Secondary Prevention

  • Aspirin (i.e. 75mg once daily)
  • Atorvastatin 80mg once daily
  • ACE inhibitor
  • Already on a beta-blocker for symptomatic relief.


Procedural / Surgical Interventions

Percutaneous Coronary Intervention (PCI) with coronary angioplasty (dilating the blood vessel with a balloon and/or inserting a stent) is offered to patients with “proximal or extensive disease” on CT coronary angiography. This involves putting a catheter into the patient’s brachial or femoral artery, feeding that up to the coronary arteries under xray guidance and injecting contrast so that the coronary arteries and any areas of stenosis are highlighted on the xray images. This can then be treated with balloon dilatation followed by insertion of a stent.

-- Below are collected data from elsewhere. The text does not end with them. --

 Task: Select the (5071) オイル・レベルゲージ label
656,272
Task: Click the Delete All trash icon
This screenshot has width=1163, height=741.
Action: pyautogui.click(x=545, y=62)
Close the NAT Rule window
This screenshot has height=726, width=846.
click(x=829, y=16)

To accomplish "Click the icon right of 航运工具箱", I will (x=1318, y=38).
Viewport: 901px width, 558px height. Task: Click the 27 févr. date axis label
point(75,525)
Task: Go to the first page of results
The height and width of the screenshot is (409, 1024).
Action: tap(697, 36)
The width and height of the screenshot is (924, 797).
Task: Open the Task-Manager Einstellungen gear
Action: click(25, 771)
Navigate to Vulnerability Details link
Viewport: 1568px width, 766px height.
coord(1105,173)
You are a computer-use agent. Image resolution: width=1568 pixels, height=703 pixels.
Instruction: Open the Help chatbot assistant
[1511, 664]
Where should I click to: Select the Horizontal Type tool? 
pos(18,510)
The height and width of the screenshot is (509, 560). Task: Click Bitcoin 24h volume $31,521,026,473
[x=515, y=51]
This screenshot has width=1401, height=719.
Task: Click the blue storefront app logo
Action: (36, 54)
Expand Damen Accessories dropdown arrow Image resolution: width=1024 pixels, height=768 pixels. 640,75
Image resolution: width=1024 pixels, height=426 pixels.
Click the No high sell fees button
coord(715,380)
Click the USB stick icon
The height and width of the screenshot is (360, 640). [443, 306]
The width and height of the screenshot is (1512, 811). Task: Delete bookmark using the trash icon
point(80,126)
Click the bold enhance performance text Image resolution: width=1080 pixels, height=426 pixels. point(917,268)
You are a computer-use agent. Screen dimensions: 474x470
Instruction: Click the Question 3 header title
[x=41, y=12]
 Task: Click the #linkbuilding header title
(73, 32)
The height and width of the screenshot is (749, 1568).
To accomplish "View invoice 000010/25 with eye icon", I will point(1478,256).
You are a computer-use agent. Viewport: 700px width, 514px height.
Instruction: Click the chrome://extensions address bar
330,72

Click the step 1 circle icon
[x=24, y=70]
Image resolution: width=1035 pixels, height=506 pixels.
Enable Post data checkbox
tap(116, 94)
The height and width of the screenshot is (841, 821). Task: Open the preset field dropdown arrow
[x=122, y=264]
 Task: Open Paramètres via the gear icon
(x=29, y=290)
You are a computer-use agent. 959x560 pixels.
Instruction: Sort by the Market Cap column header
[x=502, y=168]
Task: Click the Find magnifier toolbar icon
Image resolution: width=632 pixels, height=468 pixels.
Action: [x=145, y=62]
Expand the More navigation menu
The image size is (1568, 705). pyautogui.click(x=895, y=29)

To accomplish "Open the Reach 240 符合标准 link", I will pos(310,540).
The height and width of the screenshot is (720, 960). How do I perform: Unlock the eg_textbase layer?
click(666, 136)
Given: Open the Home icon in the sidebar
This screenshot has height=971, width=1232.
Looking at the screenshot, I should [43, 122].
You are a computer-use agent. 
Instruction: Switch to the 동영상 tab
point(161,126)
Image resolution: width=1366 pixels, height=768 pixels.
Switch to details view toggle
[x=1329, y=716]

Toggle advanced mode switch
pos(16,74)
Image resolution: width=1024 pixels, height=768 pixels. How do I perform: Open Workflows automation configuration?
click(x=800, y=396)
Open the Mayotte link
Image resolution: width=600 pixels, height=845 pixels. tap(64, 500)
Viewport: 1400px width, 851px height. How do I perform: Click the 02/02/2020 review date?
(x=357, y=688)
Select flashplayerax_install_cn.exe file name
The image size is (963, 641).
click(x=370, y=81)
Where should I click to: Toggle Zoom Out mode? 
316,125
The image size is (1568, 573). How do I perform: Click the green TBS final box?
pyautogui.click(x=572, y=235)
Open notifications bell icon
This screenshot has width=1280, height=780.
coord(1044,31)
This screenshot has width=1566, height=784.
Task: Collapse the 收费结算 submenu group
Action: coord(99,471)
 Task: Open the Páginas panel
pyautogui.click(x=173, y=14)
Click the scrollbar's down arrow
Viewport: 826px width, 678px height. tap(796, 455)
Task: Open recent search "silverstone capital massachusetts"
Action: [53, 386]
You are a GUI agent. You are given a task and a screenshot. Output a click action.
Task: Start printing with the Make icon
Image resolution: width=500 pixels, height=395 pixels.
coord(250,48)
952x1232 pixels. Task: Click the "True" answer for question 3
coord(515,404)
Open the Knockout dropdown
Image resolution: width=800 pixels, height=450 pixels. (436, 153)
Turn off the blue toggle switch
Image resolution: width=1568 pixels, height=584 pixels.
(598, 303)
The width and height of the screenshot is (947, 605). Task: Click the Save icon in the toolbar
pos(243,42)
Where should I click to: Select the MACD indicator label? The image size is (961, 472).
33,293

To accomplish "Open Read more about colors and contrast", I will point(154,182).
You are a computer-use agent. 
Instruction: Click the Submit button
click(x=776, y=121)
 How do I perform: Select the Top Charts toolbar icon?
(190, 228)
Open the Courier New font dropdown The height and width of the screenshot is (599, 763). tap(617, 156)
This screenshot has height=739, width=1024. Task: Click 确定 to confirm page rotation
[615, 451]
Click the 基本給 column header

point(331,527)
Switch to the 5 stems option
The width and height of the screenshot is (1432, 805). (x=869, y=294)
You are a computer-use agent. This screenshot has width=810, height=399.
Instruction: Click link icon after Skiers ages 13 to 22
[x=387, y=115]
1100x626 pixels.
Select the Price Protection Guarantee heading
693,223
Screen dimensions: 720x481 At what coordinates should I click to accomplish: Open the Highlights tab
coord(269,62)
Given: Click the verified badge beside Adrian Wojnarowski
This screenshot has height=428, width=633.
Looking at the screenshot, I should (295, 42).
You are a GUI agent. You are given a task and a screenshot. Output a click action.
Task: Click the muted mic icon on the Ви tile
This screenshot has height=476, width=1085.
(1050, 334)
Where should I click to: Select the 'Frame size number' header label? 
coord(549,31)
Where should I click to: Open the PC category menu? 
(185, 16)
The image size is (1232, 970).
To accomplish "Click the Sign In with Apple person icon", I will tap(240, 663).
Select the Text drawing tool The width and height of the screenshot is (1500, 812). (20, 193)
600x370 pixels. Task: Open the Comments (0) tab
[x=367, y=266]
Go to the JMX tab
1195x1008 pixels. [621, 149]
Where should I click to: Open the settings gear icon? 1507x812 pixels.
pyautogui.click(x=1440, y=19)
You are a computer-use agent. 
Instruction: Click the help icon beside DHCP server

Coronary Artery Bypass Graft (CABG) surgery may be offered to patients with severe stenosis. This involves opening the chest along the sternum (causing a midline sternotomy scar), taking a graft vein from the patient’s leg (usually the great saphenous vein) and sewing it on to the affected coronary artery to bypass the stenosis. The recovery is slower and the complication rate is higher than PCI.

TOM TIP: When examining a patient that you think may have coronary artery disease, check for a midline sternotomy scar (previous CABG), scars around the brachial and femoral arteries (previous PCI) and along the inner calves (saphenous vein harvesting scar) to see what procedures they may have had done and to impress your examiners.